Monday, March 05, 2012

Rush Limbaugh: No Longer on KPUA

Who could have thought today was the last day The Rush Limbaugh Show would air in Hilo--at least for now? KPUA became the first radio station in the United States to stop carrying the program. This New England station soon followed suit.

KPUA's announcement

http://www.staradvertiser.com/news/breaking/141474943.html

I wonder if this will make tomorrow's Tribune-Herald.

(6 March update: Full front-page treatment. An article by John Burnett incorporating content from the Associated Press, and a large color photo of station manager Chris Leonard.)

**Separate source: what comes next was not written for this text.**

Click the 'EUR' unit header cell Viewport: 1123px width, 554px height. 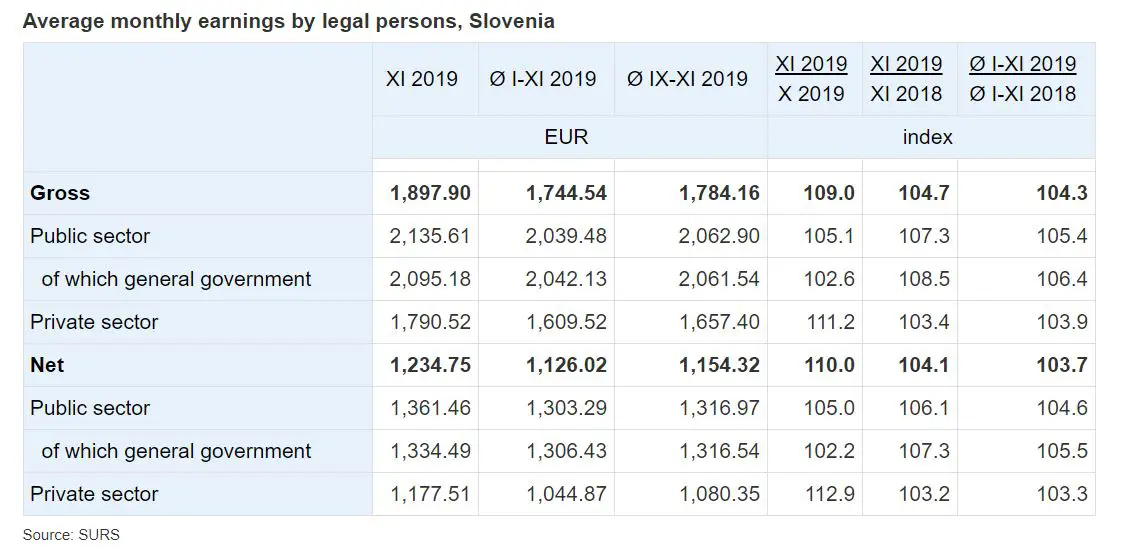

And check out HFP for this pungent rant, headlined CENSORSHIP:

(Make one nasty comment about an abortion activist and you will be silenced. Meanwhile UH Hilo Faculty is infested with 9-11 trooothers and anti-Semites. And they are PAID to spout their filth.)

==
11 March update: Rush scrubbed his website of "slut" comment and demand for sex videos.

Dropping Rush Attracts Support Across Nation (10 March Hawaii Tribune-Herald)
==
14 March update: Michael J. Smith at StopMeBeforeIVoteAgain takes it in stride.

Friday, March 02, 2012

Breakfast at Wailoa State Park

Busy at home, but I had a nice breakfast (from Hilo Lunch Shop) with a friend today at Wailoa State Park. The ducks and other fowl came right up to our pavilion. I found that Hilo Lunch Shop serves generous cups of coffee, and ogo salad. (Recipe for ogo salad if you want to make it yourself.)

Monday, September 13, 2010

Happy Motoring Still in Effect

What I wrote in May 2009. People were still driving around this past Memorial Day, and showing off their cars on the Fourth of July, so Kunstler's prediction did not come to pass. Incidentally, the empty Shell on Kam. Avenue is now a mini-used car lot. Old gas stations tend either to become mini-car lots, or cafes, like the one on the corner of Waianuenue Avenue and Keawe Street. But Island Chevrolet is still empty.

Traditionally, people drive around on Memorial Day. Kunstler implies that this is the last one for doing that.

Island Chevrolet closed its Hilo and Kona dealerships last week, and I plan to post some photos of the Hilo lot, empty but not yet desolate. For that, there's a gas station on Kamehameha Avenue, closed for several years now. I think it was a Shell.

Friday, July 24, 2009

Cold, etc.

I'm battling a cold, hence the lack of regular postings. The Hilo weather has often been overcast this summer (consistently clear, sunny days are a hallmark of winters here, especially December through February). People have to get serious yet maintain a sense of joy and lightness.

LewRockwell.com reprints an Iranian interview with Kirkpatrick Sale on secession.

And I'll see what ABC's take is on America's addiction to oil.

Monday, June 08, 2009

Saturday, February 28, 2009

Restaurants in Hilo

Domino's Pizza in Hilo recently reopened under new ownership, soon after the Kona branch reopened. And according to the sign pictured below, Bueno Burrito is soon to open in the Keawe Street space that housed Subway, which moved down the street.



Morgan's Deli, across the street from The Lyman Museum, has apparently closed.